As a chapter plays, a timeline is displayed under the main video viewer, with a marker for each ten seconds. The student can jump to any ten second section by clicking on its marker in the timeline.

Each ten second section also has a series of comments associated with it. As the section plays, the comments are displayed in the panel on the right, along with a thumbnail of the person who made the comment. This should also contain a comment box and submit button.

In addition, it should be possible to associate alternative video with chapters and ten second sections. This could be used to show events from a different perspective.

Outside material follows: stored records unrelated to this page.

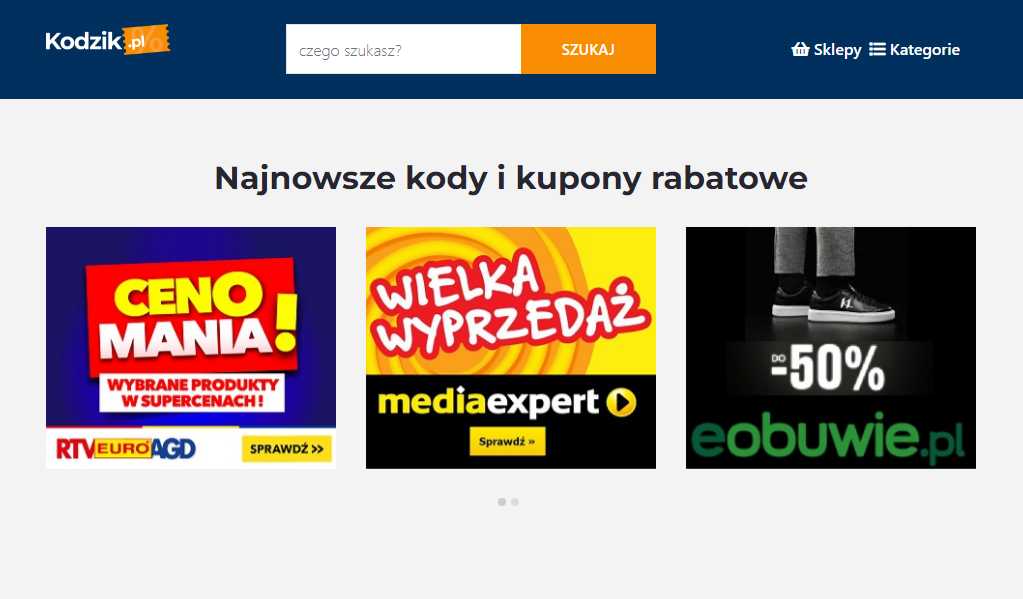The height and width of the screenshot is (599, 1023).
Task: Open the Ceno Mania promotion banner
Action: [191, 348]
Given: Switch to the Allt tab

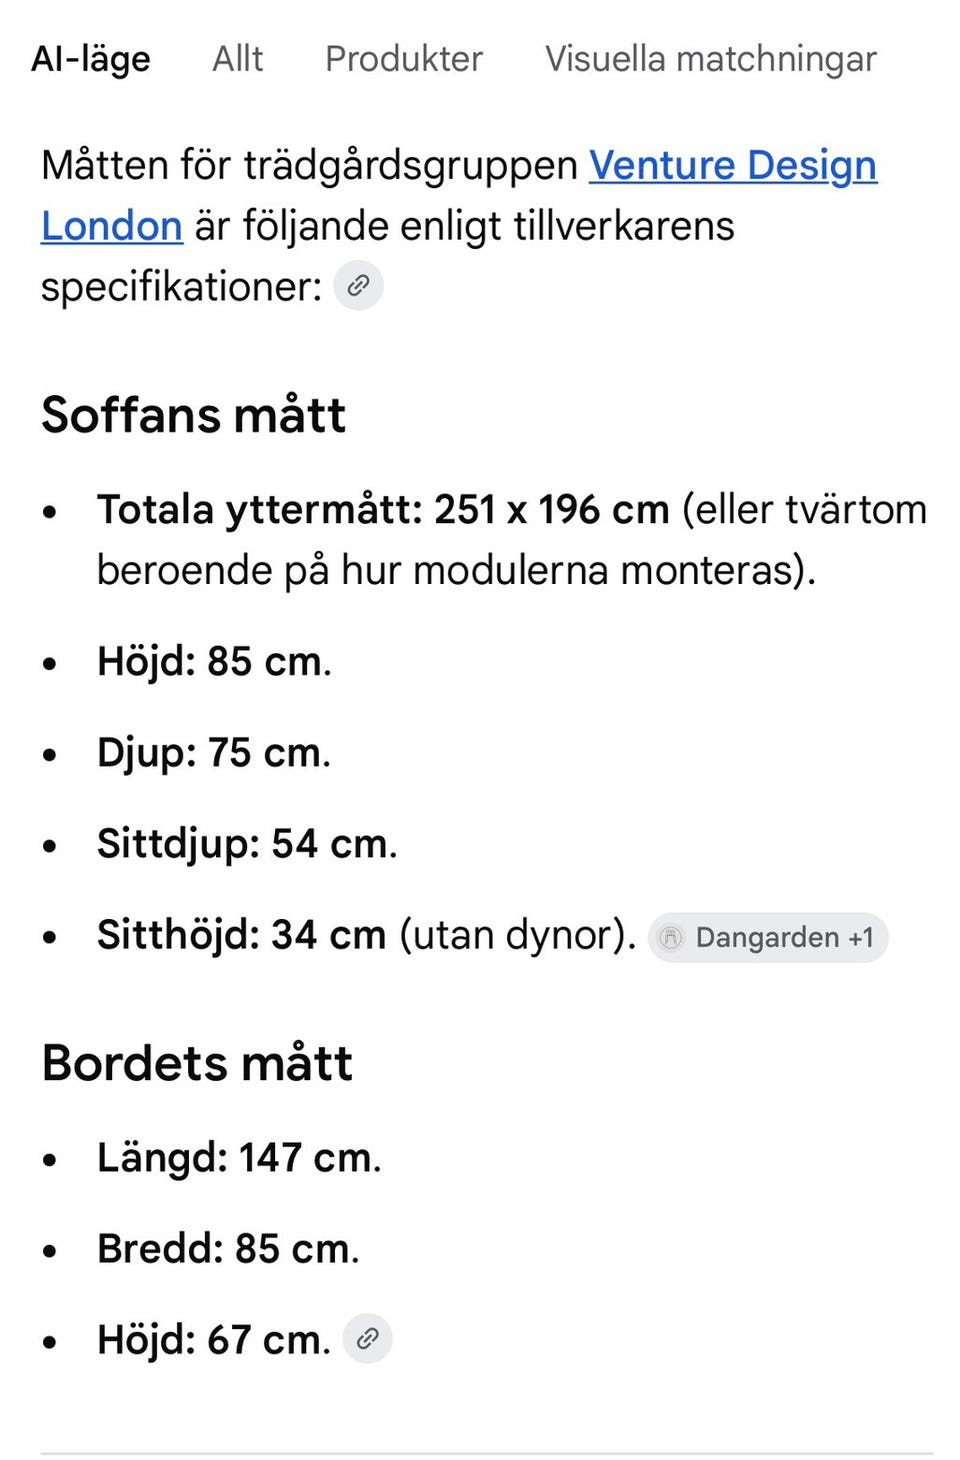Looking at the screenshot, I should coord(238,59).
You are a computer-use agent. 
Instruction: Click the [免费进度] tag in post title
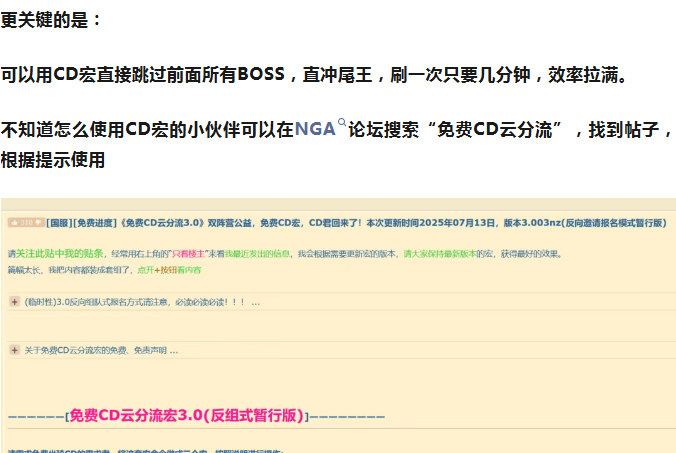click(x=97, y=223)
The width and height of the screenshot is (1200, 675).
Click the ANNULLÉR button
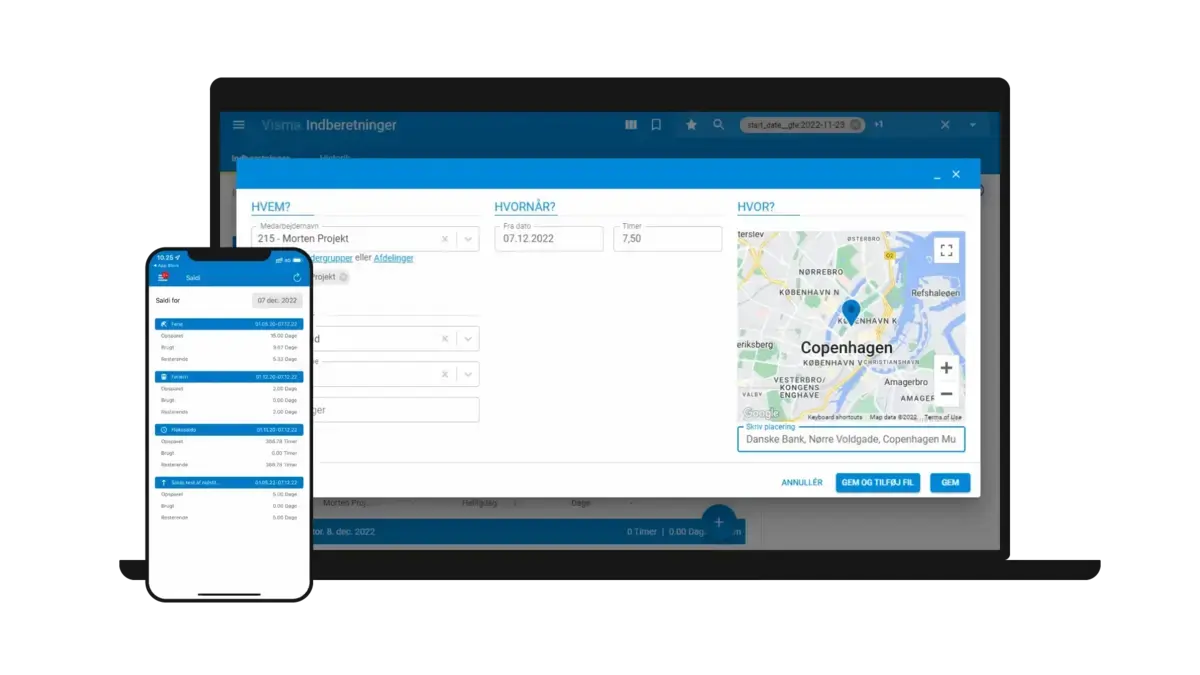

This example uses some great videos created by Professor Carol Rutter and Jon Trenchard (actor) as part of the Unpinning Desdemona project.

Video player design



- 3 comments by 1 or more people Not publicly viewable

  1. Susan

    This looks just the job. So will the Comments allow differentiation between those set up by the course leaders/ creators e.g. What is the impact of the differing texts? and the stduents/participants who might respond and ask their own questions (apart, of course, by name). I think what I would want is a static question(s) which would stay at the head of the dialogue box for each chapter and then student comments and leaders’ responses below.

    22 Dec 2010, 11:27

  2. Robert O'Toole

    Yes, all possibilities.

    I’m not sure if the interactivity should be at the scene level, or at the ten second sequence level. Or perhaps both?

    22 Dec 2010, 14:12

  3. Darren

    Looks great to my untutored eye, if all the integration issues are resolvable.